§ Set task
Pick out every line of the listing that contains the word "dimensions", copying each line in full, and note that case counts.

** START **

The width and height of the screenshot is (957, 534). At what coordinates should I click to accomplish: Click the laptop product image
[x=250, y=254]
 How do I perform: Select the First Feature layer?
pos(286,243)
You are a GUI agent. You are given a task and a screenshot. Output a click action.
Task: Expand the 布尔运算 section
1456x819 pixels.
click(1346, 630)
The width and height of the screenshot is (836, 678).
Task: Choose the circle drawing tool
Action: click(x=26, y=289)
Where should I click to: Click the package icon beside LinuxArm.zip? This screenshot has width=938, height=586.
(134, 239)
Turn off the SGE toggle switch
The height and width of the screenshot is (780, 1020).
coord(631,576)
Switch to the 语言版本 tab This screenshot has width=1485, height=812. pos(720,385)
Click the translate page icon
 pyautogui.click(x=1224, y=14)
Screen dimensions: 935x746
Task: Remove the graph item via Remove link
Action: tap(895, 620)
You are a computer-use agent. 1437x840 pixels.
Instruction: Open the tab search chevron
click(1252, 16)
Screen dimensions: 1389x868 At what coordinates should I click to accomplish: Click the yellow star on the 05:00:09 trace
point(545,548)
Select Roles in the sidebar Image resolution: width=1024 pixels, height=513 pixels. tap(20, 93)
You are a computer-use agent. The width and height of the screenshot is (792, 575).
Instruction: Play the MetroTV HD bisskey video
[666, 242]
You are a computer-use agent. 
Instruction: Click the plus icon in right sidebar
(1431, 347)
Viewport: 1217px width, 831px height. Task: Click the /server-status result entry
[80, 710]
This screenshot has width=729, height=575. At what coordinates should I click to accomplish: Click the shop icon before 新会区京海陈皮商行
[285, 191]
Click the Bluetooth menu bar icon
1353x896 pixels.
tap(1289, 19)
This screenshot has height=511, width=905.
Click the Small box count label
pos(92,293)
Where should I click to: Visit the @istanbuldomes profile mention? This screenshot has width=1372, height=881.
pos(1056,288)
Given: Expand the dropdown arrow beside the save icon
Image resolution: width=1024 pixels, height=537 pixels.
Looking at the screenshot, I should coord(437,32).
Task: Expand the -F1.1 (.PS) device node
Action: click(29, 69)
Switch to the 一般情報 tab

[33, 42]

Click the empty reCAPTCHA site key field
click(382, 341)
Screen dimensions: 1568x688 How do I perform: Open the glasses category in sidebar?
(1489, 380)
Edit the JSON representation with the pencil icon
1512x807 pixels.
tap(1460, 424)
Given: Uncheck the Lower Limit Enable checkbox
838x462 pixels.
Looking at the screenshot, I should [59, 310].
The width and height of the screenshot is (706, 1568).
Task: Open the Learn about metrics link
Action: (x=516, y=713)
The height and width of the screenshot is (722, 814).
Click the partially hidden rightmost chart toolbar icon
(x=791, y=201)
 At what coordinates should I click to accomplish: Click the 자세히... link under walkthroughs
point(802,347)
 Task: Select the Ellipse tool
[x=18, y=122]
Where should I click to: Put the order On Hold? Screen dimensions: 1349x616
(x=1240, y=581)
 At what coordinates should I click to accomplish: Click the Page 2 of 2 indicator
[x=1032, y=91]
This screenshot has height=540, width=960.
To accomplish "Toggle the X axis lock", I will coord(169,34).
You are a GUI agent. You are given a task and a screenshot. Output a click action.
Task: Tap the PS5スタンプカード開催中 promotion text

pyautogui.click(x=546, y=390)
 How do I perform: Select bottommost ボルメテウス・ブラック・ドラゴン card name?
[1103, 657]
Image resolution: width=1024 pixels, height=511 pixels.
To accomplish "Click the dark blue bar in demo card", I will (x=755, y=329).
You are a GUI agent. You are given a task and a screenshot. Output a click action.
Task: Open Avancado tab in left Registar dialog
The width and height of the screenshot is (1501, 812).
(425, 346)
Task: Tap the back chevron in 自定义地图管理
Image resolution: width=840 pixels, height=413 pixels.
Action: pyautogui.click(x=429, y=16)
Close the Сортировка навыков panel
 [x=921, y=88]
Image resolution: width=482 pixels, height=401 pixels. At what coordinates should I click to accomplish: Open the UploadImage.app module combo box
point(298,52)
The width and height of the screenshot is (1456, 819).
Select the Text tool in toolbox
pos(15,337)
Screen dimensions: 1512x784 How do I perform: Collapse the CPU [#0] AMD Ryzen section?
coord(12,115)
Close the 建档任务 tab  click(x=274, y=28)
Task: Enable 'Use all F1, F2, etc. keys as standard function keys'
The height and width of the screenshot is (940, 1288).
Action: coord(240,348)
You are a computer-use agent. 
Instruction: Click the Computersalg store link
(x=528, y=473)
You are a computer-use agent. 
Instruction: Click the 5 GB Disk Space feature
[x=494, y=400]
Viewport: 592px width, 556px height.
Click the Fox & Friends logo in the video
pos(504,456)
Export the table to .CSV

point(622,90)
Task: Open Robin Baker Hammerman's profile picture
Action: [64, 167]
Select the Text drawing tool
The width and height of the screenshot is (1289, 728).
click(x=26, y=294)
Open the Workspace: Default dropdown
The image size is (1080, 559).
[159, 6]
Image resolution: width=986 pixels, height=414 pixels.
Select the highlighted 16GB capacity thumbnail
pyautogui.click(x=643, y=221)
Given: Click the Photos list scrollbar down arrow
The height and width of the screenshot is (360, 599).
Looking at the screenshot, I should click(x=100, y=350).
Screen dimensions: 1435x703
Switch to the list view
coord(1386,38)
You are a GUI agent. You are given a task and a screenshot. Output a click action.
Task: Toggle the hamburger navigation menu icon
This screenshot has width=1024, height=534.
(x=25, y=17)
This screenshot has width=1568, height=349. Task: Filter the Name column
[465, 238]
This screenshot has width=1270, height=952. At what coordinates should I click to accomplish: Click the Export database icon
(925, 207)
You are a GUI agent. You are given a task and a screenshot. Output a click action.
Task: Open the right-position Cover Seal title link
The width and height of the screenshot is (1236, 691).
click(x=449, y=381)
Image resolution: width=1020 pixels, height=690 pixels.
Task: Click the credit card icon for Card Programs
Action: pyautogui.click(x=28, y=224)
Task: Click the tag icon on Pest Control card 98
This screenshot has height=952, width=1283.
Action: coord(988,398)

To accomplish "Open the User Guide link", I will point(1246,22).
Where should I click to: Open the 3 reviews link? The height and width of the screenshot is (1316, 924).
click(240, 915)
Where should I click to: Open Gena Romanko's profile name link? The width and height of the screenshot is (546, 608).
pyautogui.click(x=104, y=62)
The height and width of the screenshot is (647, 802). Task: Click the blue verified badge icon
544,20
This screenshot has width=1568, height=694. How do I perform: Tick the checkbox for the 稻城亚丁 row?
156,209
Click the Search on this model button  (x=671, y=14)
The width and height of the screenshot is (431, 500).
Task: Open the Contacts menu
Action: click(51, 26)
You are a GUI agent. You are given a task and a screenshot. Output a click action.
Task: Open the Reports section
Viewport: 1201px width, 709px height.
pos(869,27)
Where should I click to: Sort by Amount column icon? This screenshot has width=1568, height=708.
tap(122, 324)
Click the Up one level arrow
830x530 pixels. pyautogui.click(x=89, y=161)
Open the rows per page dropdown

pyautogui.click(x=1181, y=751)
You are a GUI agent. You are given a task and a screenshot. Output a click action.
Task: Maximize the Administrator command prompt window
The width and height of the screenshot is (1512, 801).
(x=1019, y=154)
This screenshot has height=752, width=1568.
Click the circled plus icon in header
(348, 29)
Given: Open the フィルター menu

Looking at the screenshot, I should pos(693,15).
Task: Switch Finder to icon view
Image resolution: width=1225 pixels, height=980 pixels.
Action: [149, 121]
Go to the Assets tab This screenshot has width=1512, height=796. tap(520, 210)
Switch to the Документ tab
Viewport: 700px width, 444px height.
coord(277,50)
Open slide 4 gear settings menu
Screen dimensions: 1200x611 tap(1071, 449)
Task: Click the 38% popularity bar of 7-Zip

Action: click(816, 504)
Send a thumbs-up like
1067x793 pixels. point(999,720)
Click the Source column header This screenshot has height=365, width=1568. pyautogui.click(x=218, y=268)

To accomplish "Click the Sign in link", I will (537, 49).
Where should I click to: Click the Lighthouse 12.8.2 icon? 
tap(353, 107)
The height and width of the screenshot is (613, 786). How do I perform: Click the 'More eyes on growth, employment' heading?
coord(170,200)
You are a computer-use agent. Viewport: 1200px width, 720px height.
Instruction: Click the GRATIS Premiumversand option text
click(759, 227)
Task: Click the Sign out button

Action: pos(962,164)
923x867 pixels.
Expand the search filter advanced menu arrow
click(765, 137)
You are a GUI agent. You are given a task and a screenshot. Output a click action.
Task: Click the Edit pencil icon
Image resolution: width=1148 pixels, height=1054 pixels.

** END **

§ Result
Screen dimensions: 935x746
Screen dimensions: 1389x868 At what coordinates should I click to accomplish: Click the yellow star on the 05:00:09 trace
Screen dimensions: 1568x688 How do I perform: Open the glasses category in sidebar?
Where should I click to: Put the order On Hold? Screen dimensions: 1349x616
Screen dimensions: 1512x784 How do I perform: Collapse the CPU [#0] AMD Ryzen section?
Screen dimensions: 1435x703
Screen dimensions: 1200x611 tap(1071, 449)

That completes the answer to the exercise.